* [Challenge]
Reproduce the material that begins at the line containing "You are a computer-use" and ends after the line containing "coord(469,204)", requests included, multiplying each coordinate in the answers by 1.05 and rounding to whole numbers, halves up. Keep the numbers in the requests unchanged, and omit the pictures.

====== Material

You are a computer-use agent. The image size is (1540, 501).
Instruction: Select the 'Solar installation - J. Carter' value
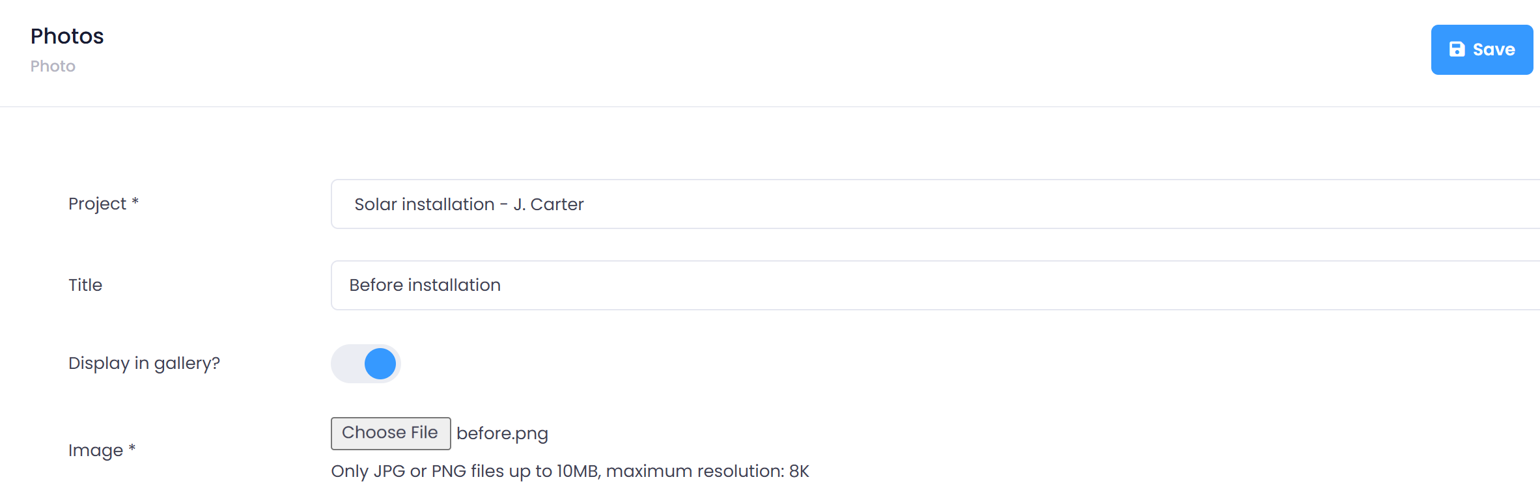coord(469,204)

============
====== Material

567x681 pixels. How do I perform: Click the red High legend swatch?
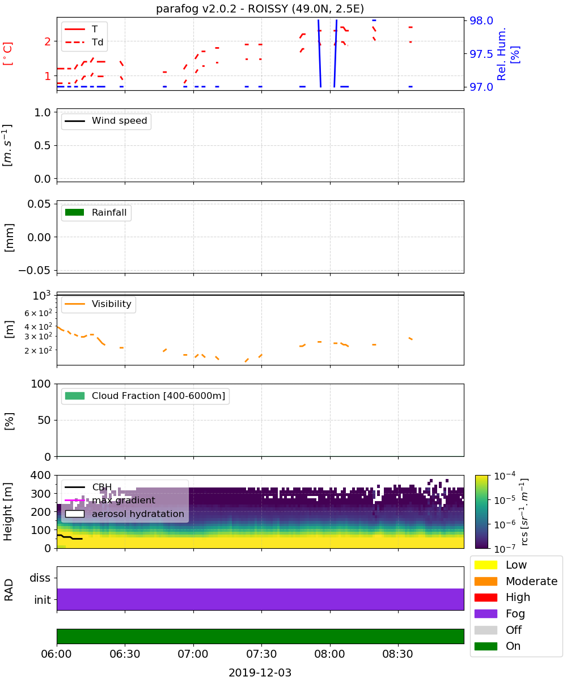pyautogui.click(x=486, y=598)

============
====== Material

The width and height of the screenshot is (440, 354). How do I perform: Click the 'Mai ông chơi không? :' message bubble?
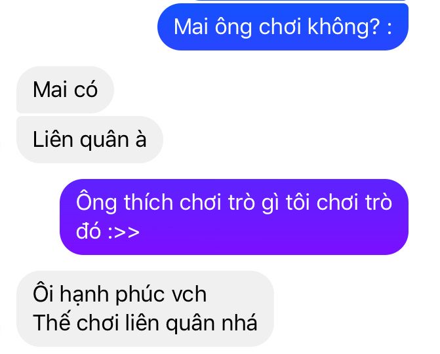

============

* [Exercise response]
You are a computer-use agent. The image size is (1540, 501).
Instruction: Select the 'Solar installation - J. Carter' value
coord(492,214)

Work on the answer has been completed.